El impacto del documental no se limita a las audiencias externas. Dentro de la propia comunidad, la obra ha generado reflexiones profundas, especialmente entre los hombres.

La directora comparte que uno de los primeros espectadores fue su padre, cuya reacción marcó un momento clave: “A los hombres no nos gusta que nos confronten… estamos acostumbrados a que una mujer calle”, le dijo tras ver la película, reconociendo la incomodidad necesaria que provoca.

Esa experiencia también refleja el propio recorrido de Ts’uyeb, quien tuvo que desafiar expectativas familiares que la encaminaba a un destino tradicional. Al romper con ese esquema, busca abrir nuevas posibilidades para otras niñas y jóvenes dentro de su comunidad.

La llegada de Licham a salas comerciales marca un precedente para el cine chiapaneco e indígena en México.
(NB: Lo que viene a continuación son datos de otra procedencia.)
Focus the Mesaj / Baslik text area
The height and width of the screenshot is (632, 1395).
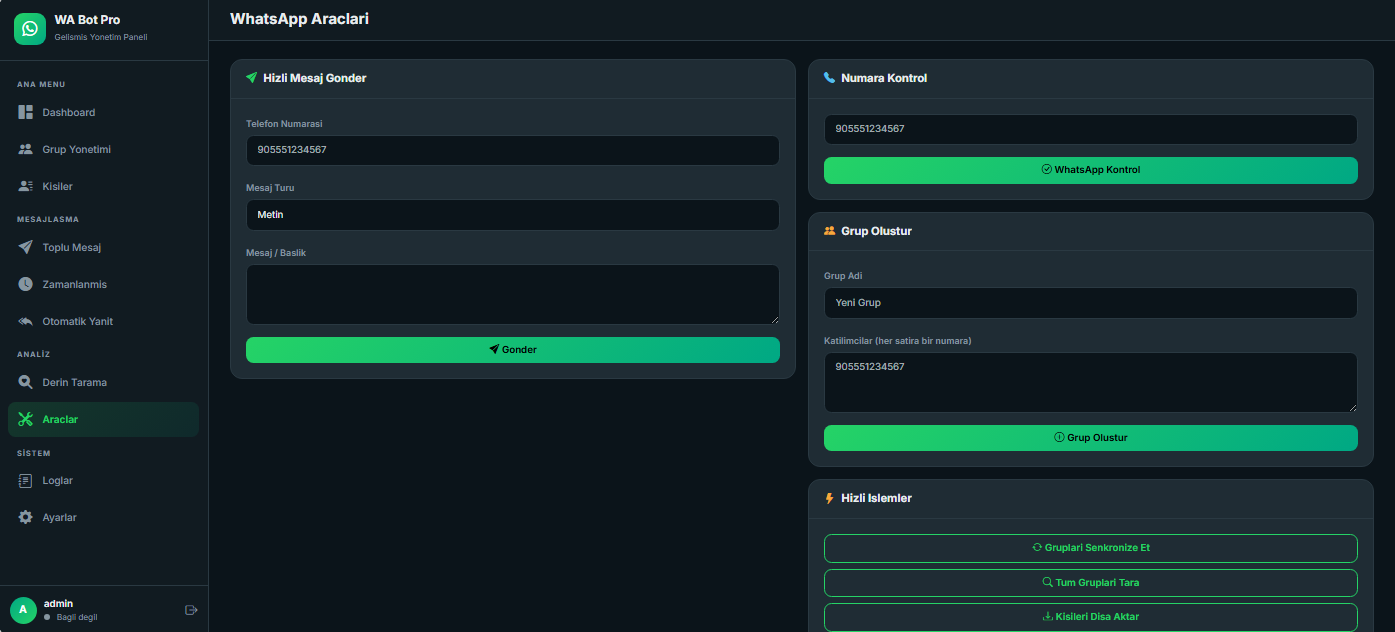click(x=512, y=294)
Distribuida por Artegios, la película se exhibirá en complejos como Cinépolis, espacios históricamente limitados para este tipo de producciones.
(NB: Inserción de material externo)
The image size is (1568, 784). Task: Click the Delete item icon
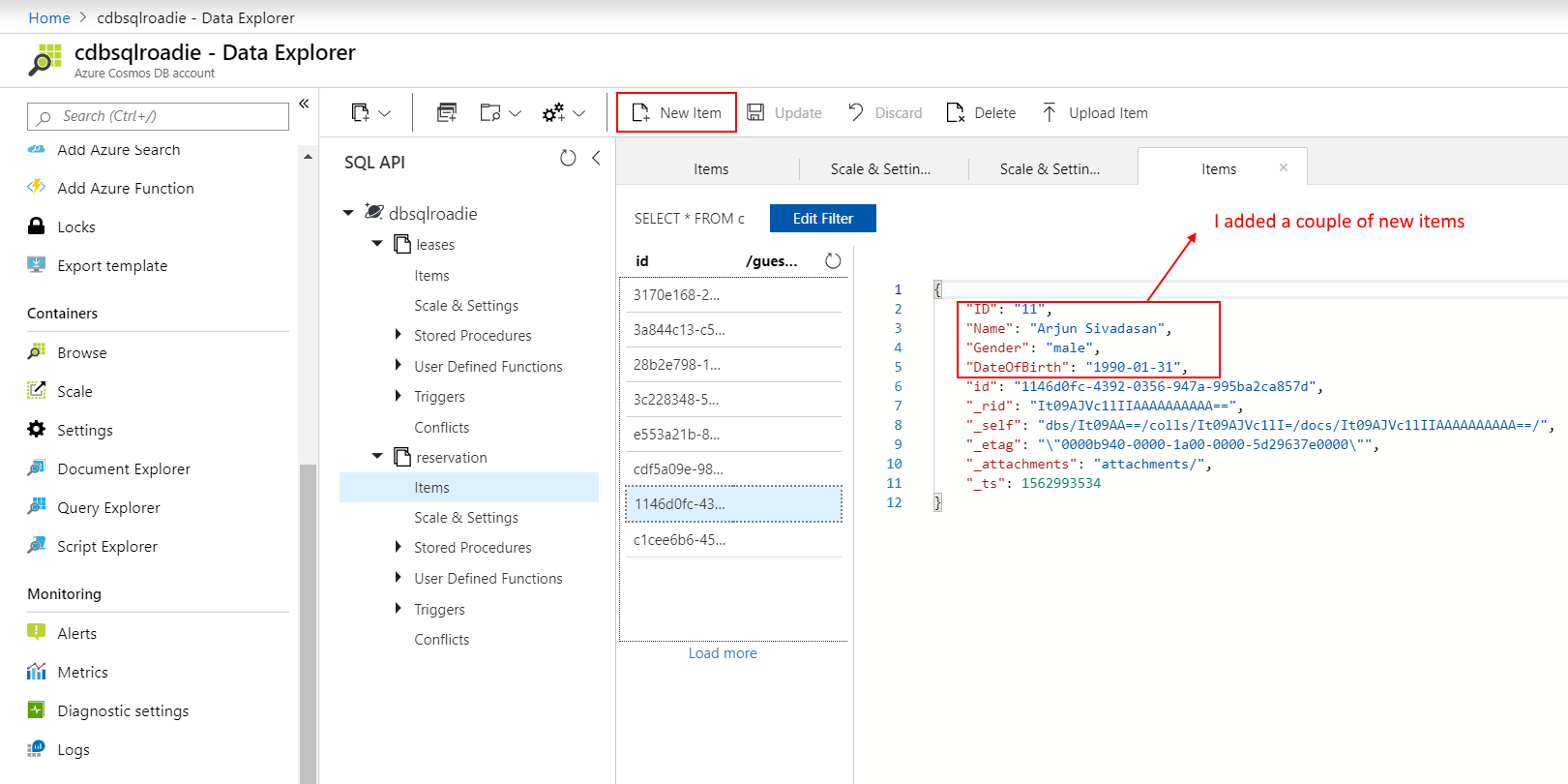(955, 113)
“Es algo que nunca había sucedido. En Chiapas están muy emocionados porque es el primer documental que llega a un estreno oficial en salas comerciales”, destaca la cineasta, quien también busca desmontar el estigma del llamado “cine indígena” como técnicamente deficiente o narrativamente débil.

Además de su estreno nacional, la cinta continuará su recorrido internacional en festivales como Hot Docs en Toronto y Sheffield Doc Fest en Inglaterra durante 2025, consolidando su relevancia en el circuito documental.

Con Licham, Ana Ts’uyeb no solo presenta una historia íntima y colectiva, sino que abre un espacio de discusión sobre identidad, territorio y resistencia. La película, dice, es “una historia de mucha dignidad y transparencia”, que invita al espectador a mirar más allá de los estereotipos y confrontar realidades que durante mucho tiempo han permanecido fuera de cuadro.